Rows of pointing data ->
— BEGIN —

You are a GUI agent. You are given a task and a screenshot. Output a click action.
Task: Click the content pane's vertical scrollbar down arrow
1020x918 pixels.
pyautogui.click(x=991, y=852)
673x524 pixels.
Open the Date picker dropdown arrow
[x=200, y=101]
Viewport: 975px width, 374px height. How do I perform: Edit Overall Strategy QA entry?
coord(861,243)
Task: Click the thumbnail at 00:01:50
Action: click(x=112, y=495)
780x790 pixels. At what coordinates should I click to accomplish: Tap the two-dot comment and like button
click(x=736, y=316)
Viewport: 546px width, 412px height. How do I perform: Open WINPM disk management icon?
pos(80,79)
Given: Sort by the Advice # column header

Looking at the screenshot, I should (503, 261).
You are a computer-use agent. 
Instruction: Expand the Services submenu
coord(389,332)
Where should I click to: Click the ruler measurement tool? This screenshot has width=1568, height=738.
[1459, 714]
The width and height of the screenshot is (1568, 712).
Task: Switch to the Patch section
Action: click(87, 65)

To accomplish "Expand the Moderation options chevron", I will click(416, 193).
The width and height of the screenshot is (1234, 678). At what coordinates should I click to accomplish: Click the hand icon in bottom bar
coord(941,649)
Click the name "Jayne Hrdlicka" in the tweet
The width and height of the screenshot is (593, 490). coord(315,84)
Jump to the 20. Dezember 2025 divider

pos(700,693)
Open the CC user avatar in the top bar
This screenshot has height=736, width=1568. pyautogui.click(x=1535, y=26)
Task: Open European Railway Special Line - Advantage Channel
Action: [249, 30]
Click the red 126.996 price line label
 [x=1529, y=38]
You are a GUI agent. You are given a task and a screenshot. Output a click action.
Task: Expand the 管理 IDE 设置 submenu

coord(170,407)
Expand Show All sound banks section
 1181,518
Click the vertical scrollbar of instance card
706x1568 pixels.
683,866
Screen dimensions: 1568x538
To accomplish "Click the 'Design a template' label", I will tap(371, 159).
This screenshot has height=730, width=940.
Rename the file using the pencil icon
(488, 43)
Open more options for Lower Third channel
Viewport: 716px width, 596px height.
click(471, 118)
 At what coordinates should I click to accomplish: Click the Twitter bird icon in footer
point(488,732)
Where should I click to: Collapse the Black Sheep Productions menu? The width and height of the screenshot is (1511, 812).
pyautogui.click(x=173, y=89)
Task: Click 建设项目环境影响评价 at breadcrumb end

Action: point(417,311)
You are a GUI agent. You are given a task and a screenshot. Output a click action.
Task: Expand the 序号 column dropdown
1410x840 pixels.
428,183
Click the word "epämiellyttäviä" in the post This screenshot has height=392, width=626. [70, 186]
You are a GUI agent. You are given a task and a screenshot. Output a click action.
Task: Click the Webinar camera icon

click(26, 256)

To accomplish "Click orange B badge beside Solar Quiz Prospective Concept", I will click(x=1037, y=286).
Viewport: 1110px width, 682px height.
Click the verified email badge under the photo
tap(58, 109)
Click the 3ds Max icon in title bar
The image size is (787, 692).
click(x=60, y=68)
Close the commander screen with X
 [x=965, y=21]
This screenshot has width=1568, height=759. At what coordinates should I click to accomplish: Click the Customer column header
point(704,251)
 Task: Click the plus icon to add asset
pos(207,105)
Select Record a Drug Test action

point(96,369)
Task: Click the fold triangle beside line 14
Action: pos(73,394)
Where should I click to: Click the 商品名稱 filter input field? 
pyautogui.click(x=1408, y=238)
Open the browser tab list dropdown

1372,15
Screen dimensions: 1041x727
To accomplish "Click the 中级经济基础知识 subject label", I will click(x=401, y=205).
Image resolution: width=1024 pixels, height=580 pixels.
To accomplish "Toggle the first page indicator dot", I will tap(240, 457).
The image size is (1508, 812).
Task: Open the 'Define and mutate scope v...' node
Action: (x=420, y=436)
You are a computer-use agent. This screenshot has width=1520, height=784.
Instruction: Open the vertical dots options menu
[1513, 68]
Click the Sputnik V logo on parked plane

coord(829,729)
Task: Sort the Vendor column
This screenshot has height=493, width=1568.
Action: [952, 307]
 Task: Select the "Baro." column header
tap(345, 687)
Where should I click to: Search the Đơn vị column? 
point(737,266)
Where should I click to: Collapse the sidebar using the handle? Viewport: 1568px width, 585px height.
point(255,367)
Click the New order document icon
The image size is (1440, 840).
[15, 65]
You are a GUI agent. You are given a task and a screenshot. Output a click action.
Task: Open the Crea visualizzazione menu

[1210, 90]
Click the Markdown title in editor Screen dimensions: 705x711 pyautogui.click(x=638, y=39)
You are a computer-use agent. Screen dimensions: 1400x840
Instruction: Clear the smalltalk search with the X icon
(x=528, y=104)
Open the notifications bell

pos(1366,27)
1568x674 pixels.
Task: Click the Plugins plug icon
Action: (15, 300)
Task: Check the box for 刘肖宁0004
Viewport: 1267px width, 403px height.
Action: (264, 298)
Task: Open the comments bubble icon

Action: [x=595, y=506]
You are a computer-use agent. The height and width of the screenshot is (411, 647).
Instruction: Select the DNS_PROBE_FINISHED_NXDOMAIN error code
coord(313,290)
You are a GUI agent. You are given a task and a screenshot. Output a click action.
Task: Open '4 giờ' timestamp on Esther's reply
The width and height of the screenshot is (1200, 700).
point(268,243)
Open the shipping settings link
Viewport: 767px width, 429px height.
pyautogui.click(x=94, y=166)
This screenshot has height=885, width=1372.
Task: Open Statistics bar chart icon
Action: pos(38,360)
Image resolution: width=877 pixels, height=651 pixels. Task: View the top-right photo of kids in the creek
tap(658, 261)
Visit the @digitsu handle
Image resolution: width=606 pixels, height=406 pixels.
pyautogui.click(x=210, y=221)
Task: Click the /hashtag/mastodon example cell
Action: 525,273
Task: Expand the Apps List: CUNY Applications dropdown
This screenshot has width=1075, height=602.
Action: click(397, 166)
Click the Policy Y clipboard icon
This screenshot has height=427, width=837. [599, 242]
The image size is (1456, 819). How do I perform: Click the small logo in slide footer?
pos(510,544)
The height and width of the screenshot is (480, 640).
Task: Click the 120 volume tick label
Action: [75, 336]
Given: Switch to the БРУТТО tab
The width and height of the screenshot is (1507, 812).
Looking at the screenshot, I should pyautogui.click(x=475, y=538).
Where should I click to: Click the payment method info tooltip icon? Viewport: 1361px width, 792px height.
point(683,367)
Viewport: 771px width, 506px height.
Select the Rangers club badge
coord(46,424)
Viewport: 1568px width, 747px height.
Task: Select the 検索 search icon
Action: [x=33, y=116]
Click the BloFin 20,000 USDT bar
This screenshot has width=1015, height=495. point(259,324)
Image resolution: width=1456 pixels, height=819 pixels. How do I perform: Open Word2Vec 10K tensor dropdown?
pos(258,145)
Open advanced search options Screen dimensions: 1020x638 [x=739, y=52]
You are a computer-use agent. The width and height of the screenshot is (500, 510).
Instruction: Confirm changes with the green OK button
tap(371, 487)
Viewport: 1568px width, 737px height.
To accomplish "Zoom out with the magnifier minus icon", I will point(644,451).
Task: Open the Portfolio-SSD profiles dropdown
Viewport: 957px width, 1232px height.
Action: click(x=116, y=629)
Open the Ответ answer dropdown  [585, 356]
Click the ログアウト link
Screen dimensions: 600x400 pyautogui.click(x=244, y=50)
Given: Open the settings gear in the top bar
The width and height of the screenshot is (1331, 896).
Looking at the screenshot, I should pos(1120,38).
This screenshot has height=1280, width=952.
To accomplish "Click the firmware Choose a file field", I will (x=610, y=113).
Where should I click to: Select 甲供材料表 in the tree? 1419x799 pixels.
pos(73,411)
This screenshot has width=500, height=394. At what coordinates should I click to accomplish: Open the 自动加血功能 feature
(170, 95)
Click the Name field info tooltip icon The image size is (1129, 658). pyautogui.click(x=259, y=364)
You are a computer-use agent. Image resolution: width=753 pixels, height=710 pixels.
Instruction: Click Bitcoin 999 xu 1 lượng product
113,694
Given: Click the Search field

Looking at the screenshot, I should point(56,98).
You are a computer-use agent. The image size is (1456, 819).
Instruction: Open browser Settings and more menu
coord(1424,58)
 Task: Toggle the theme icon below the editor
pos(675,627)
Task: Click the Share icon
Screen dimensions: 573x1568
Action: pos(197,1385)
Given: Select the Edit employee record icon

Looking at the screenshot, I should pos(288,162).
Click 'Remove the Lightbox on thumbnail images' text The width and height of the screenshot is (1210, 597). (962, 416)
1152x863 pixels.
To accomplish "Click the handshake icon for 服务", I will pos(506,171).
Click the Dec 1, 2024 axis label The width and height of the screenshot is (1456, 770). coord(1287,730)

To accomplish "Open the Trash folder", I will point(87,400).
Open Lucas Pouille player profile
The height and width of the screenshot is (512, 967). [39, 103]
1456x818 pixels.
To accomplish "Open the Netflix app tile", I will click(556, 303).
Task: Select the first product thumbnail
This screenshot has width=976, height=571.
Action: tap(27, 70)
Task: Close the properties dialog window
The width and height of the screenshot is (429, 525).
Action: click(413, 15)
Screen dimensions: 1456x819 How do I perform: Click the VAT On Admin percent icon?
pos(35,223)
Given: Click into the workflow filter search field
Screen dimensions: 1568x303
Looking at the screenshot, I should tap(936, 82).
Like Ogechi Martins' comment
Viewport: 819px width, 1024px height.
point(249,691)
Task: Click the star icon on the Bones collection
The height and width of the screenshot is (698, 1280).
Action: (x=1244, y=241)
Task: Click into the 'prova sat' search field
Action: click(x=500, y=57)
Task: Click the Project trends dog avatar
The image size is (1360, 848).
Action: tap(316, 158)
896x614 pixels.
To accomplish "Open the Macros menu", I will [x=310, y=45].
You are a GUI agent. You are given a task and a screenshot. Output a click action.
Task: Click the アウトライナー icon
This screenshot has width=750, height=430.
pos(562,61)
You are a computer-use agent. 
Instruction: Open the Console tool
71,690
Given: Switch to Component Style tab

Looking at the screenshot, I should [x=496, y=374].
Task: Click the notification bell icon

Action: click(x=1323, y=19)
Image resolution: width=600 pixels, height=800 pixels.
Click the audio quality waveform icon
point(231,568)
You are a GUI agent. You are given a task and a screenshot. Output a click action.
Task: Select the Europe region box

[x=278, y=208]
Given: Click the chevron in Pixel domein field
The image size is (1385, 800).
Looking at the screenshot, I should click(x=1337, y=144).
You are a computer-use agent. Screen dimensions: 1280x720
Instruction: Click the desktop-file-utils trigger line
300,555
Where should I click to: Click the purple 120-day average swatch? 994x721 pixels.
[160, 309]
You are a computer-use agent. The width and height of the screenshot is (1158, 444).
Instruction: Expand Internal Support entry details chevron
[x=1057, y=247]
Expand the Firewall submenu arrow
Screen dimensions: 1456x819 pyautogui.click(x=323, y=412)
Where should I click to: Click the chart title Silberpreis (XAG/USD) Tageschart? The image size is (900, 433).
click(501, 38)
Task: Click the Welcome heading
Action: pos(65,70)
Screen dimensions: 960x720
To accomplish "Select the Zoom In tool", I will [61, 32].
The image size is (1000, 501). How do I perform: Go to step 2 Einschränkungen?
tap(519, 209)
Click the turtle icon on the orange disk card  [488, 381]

— END —

In the records above, take the part that opens with the line containing "The image size is (1456, 819). How" and closes with the line containing "Action: [75, 336]". Write those lines out again, substituting "company logo" for "small logo" and leaving everything else unchanged.

Response to the exercise ->
The image size is (1456, 819). How do I perform: Click the company logo in slide footer?
pos(510,544)
The height and width of the screenshot is (480, 640).
Task: Click the 120 volume tick label
Action: [75, 336]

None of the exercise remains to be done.